═══ RECORDS FOR THIS TASK

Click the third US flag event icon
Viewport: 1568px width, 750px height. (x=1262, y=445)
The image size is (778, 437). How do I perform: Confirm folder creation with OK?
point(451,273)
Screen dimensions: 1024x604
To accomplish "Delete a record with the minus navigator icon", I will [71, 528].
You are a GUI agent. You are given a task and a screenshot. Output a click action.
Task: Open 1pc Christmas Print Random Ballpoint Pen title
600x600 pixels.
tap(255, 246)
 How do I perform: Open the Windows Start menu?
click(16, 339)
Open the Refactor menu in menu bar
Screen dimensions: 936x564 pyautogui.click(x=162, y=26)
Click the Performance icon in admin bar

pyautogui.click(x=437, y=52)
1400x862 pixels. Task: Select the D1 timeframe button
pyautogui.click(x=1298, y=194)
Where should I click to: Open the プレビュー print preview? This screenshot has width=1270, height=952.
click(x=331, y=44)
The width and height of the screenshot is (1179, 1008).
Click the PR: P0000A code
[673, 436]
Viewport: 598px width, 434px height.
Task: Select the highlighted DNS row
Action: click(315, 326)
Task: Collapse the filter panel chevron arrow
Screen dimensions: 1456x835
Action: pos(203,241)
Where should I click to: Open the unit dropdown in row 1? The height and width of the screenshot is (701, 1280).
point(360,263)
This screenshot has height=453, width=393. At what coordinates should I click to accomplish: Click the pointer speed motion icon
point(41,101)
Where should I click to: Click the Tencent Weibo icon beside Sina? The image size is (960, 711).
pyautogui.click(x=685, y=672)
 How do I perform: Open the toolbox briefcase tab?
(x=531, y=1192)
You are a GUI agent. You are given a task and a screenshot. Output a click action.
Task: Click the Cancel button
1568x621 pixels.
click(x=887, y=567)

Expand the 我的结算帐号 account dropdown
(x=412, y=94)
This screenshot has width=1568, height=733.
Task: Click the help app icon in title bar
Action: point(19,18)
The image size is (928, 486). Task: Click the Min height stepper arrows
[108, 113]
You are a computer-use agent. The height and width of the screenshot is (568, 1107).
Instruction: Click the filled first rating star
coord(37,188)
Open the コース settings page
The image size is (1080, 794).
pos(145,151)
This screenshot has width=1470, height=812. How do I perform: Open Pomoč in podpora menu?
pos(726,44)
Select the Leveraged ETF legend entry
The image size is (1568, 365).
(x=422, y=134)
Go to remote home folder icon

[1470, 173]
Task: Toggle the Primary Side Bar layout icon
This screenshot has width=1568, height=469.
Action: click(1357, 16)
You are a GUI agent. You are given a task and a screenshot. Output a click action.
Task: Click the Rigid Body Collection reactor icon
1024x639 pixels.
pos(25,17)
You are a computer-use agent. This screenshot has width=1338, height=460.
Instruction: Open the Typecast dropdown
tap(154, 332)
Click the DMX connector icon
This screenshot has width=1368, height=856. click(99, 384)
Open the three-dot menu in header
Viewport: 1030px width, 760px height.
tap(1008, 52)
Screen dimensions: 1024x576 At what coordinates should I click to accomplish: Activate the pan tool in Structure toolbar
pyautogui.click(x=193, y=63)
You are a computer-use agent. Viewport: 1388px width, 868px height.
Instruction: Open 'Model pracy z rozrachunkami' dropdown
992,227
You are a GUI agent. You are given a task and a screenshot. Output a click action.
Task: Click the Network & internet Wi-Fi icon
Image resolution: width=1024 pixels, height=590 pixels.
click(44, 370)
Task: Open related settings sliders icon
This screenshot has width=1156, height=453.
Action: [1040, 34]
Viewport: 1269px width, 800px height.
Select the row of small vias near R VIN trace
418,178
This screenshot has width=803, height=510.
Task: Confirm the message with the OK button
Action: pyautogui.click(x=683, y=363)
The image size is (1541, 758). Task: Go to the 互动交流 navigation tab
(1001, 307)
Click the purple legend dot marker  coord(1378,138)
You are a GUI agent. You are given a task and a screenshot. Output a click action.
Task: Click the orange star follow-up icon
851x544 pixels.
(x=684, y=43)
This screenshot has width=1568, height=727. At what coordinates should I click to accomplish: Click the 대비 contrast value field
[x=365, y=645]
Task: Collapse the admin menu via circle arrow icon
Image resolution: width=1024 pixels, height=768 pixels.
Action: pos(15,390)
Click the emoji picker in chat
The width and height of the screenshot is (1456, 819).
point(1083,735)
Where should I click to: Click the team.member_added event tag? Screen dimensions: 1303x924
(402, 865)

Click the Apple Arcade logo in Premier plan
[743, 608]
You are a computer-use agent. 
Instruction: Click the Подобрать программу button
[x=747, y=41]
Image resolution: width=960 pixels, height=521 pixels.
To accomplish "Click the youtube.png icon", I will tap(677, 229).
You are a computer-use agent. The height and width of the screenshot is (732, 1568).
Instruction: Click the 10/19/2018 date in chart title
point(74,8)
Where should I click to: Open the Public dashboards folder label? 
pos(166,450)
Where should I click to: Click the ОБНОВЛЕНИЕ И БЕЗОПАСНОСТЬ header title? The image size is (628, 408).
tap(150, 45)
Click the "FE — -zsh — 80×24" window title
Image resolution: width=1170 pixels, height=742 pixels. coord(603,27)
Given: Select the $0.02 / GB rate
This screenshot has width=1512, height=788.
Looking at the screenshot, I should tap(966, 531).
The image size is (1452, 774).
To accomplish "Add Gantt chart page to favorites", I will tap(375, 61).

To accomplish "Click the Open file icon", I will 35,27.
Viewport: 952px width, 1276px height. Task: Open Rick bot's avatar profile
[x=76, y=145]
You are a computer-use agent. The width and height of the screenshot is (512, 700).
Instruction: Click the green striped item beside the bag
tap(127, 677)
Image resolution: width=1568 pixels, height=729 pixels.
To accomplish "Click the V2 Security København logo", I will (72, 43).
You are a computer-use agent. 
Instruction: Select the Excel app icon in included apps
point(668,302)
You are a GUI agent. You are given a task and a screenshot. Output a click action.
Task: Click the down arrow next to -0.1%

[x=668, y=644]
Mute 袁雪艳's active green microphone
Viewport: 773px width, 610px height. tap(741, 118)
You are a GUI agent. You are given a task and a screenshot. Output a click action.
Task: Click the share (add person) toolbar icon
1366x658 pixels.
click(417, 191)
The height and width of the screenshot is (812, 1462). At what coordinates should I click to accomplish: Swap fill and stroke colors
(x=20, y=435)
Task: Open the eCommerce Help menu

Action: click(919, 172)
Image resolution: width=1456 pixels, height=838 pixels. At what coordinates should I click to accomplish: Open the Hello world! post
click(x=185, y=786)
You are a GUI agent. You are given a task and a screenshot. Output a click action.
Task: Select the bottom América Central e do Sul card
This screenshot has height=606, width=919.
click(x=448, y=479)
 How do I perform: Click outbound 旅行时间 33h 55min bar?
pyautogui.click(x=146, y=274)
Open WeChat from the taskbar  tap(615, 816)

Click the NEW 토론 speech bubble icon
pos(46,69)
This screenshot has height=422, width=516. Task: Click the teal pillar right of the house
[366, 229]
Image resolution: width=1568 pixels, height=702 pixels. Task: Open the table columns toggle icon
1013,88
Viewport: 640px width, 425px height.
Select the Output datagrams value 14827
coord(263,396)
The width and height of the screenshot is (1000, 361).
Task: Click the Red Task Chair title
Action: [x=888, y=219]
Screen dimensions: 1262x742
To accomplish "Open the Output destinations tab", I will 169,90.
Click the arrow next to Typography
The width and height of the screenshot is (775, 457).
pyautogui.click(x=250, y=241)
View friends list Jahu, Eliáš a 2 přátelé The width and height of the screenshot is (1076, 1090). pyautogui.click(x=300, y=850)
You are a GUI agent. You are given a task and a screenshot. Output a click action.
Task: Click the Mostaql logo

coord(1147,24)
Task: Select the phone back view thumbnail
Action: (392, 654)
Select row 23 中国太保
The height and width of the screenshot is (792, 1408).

══════

EXERCISE GOAL | Type out the material again exactly as presented.

SOLUTION |
Click the third US flag event icon
Viewport: 1568px width, 750px height. (x=1262, y=445)
The image size is (778, 437). How do I perform: Confirm folder creation with OK?
point(451,273)
Screen dimensions: 1024x604
To accomplish "Delete a record with the minus navigator icon", I will [71, 528].
You are a GUI agent. You are given a task and a screenshot. Output a click action.
Task: Open 1pc Christmas Print Random Ballpoint Pen title
600x600 pixels.
tap(255, 246)
 How do I perform: Open the Windows Start menu?
click(16, 339)
Open the Refactor menu in menu bar
Screen dimensions: 936x564 pyautogui.click(x=162, y=26)
Click the Performance icon in admin bar

pyautogui.click(x=437, y=52)
1400x862 pixels. Task: Select the D1 timeframe button
pyautogui.click(x=1298, y=194)
Where should I click to: Open the プレビュー print preview? This screenshot has width=1270, height=952.
click(x=331, y=44)
The width and height of the screenshot is (1179, 1008).
Click the PR: P0000A code
[673, 436]
Viewport: 598px width, 434px height.
Task: Select the highlighted DNS row
Action: click(315, 326)
Task: Collapse the filter panel chevron arrow
Screen dimensions: 1456x835
Action: pos(203,241)
Where should I click to: Open the unit dropdown in row 1? The height and width of the screenshot is (701, 1280).
point(360,263)
This screenshot has height=453, width=393. At what coordinates should I click to accomplish: Click the pointer speed motion icon
point(41,101)
Where should I click to: Click the Tencent Weibo icon beside Sina? The image size is (960, 711).
pyautogui.click(x=685, y=672)
 How do I perform: Open the toolbox briefcase tab?
(x=531, y=1192)
You are a GUI agent. You are given a task and a screenshot. Output a click action.
Task: Click the Cancel button
1568x621 pixels.
click(x=887, y=567)

Expand the 我的结算帐号 account dropdown
(x=412, y=94)
This screenshot has width=1568, height=733.
Task: Click the help app icon in title bar
Action: point(19,18)
The image size is (928, 486). Task: Click the Min height stepper arrows
[108, 113]
You are a computer-use agent. The height and width of the screenshot is (568, 1107).
Instruction: Click the filled first rating star
coord(37,188)
Open the コース settings page
The image size is (1080, 794).
pos(145,151)
This screenshot has width=1470, height=812. How do I perform: Open Pomoč in podpora menu?
pos(726,44)
Select the Leveraged ETF legend entry
The image size is (1568, 365).
(x=422, y=134)
Go to remote home folder icon

[1470, 173]
Task: Toggle the Primary Side Bar layout icon
This screenshot has width=1568, height=469.
Action: click(1357, 16)
You are a GUI agent. You are given a task and a screenshot. Output a click action.
Task: Click the Rigid Body Collection reactor icon
1024x639 pixels.
pos(25,17)
You are a computer-use agent. This screenshot has width=1338, height=460.
Instruction: Open the Typecast dropdown
tap(154, 332)
Click the DMX connector icon
This screenshot has width=1368, height=856. click(99, 384)
Open the three-dot menu in header
Viewport: 1030px width, 760px height.
tap(1008, 52)
Screen dimensions: 1024x576 At what coordinates should I click to accomplish: Activate the pan tool in Structure toolbar
pyautogui.click(x=193, y=63)
You are a computer-use agent. Viewport: 1388px width, 868px height.
Instruction: Open 'Model pracy z rozrachunkami' dropdown
992,227
You are a GUI agent. You are given a task and a screenshot. Output a click action.
Task: Click the Network & internet Wi-Fi icon
Image resolution: width=1024 pixels, height=590 pixels.
click(44, 370)
Task: Open related settings sliders icon
This screenshot has width=1156, height=453.
Action: [1040, 34]
Viewport: 1269px width, 800px height.
Select the row of small vias near R VIN trace
418,178
This screenshot has width=803, height=510.
Task: Confirm the message with the OK button
Action: pyautogui.click(x=683, y=363)
The image size is (1541, 758). Task: Go to the 互动交流 navigation tab
(1001, 307)
Click the purple legend dot marker  coord(1378,138)
You are a GUI agent. You are given a task and a screenshot. Output a click action.
Task: Click the orange star follow-up icon
851x544 pixels.
(x=684, y=43)
This screenshot has width=1568, height=727. At what coordinates should I click to accomplish: Click the 대비 contrast value field
[x=365, y=645]
Task: Collapse the admin menu via circle arrow icon
Image resolution: width=1024 pixels, height=768 pixels.
Action: pos(15,390)
Click the emoji picker in chat
The width and height of the screenshot is (1456, 819).
point(1083,735)
Where should I click to: Click the team.member_added event tag? Screen dimensions: 1303x924
(402, 865)

Click the Apple Arcade logo in Premier plan
[743, 608]
You are a computer-use agent. 
Instruction: Click the Подобрать программу button
[x=747, y=41]
Image resolution: width=960 pixels, height=521 pixels.
To accomplish "Click the youtube.png icon", I will tap(677, 229).
You are a computer-use agent. The height and width of the screenshot is (732, 1568).
Instruction: Click the 10/19/2018 date in chart title
point(74,8)
Where should I click to: Open the Public dashboards folder label? 
pos(166,450)
Where should I click to: Click the ОБНОВЛЕНИЕ И БЕЗОПАСНОСТЬ header title? The image size is (628, 408).
tap(150, 45)
Click the "FE — -zsh — 80×24" window title
Image resolution: width=1170 pixels, height=742 pixels. coord(603,27)
Given: Select the $0.02 / GB rate
This screenshot has width=1512, height=788.
Looking at the screenshot, I should tap(966, 531).
The image size is (1452, 774).
To accomplish "Add Gantt chart page to favorites", I will tap(375, 61).

To accomplish "Click the Open file icon", I will 35,27.
Viewport: 952px width, 1276px height. Task: Open Rick bot's avatar profile
[x=76, y=145]
You are a computer-use agent. The width and height of the screenshot is (512, 700).
Instruction: Click the green striped item beside the bag
tap(127, 677)
Image resolution: width=1568 pixels, height=729 pixels.
To accomplish "Click the V2 Security København logo", I will (72, 43).
You are a computer-use agent. 
Instruction: Select the Excel app icon in included apps
point(668,302)
You are a GUI agent. You are given a task and a screenshot. Output a click action.
Task: Click the down arrow next to -0.1%

[x=668, y=644]
Mute 袁雪艳's active green microphone
Viewport: 773px width, 610px height. tap(741, 118)
You are a GUI agent. You are given a task and a screenshot. Output a click action.
Task: Click the share (add person) toolbar icon
1366x658 pixels.
click(417, 191)
The height and width of the screenshot is (812, 1462). At what coordinates should I click to accomplish: Swap fill and stroke colors
(x=20, y=435)
Task: Open the eCommerce Help menu

Action: click(919, 172)
Image resolution: width=1456 pixels, height=838 pixels. At what coordinates should I click to accomplish: Open the Hello world! post
click(x=185, y=786)
You are a GUI agent. You are given a task and a screenshot. Output a click action.
Task: Select the bottom América Central e do Sul card
This screenshot has height=606, width=919.
click(x=448, y=479)
 How do I perform: Click outbound 旅行时间 33h 55min bar?
pyautogui.click(x=146, y=274)
Open WeChat from the taskbar  tap(615, 816)

Click the NEW 토론 speech bubble icon
pos(46,69)
This screenshot has height=422, width=516. Task: Click the teal pillar right of the house
[366, 229]
Image resolution: width=1568 pixels, height=702 pixels. Task: Open the table columns toggle icon
1013,88
Viewport: 640px width, 425px height.
Select the Output datagrams value 14827
coord(263,396)
The width and height of the screenshot is (1000, 361).
Task: Click the Red Task Chair title
Action: [x=888, y=219]
Screen dimensions: 1262x742
To accomplish "Open the Output destinations tab", I will 169,90.
Click the arrow next to Typography
The width and height of the screenshot is (775, 457).
pyautogui.click(x=250, y=241)
View friends list Jahu, Eliáš a 2 přátelé The width and height of the screenshot is (1076, 1090). pyautogui.click(x=300, y=850)
You are a GUI agent. You are given a task and a screenshot. Output a click action.
Task: Click the Mostaql logo

coord(1147,24)
Task: Select the phone back view thumbnail
Action: (392, 654)
Select row 23 中国太保
The height and width of the screenshot is (792, 1408).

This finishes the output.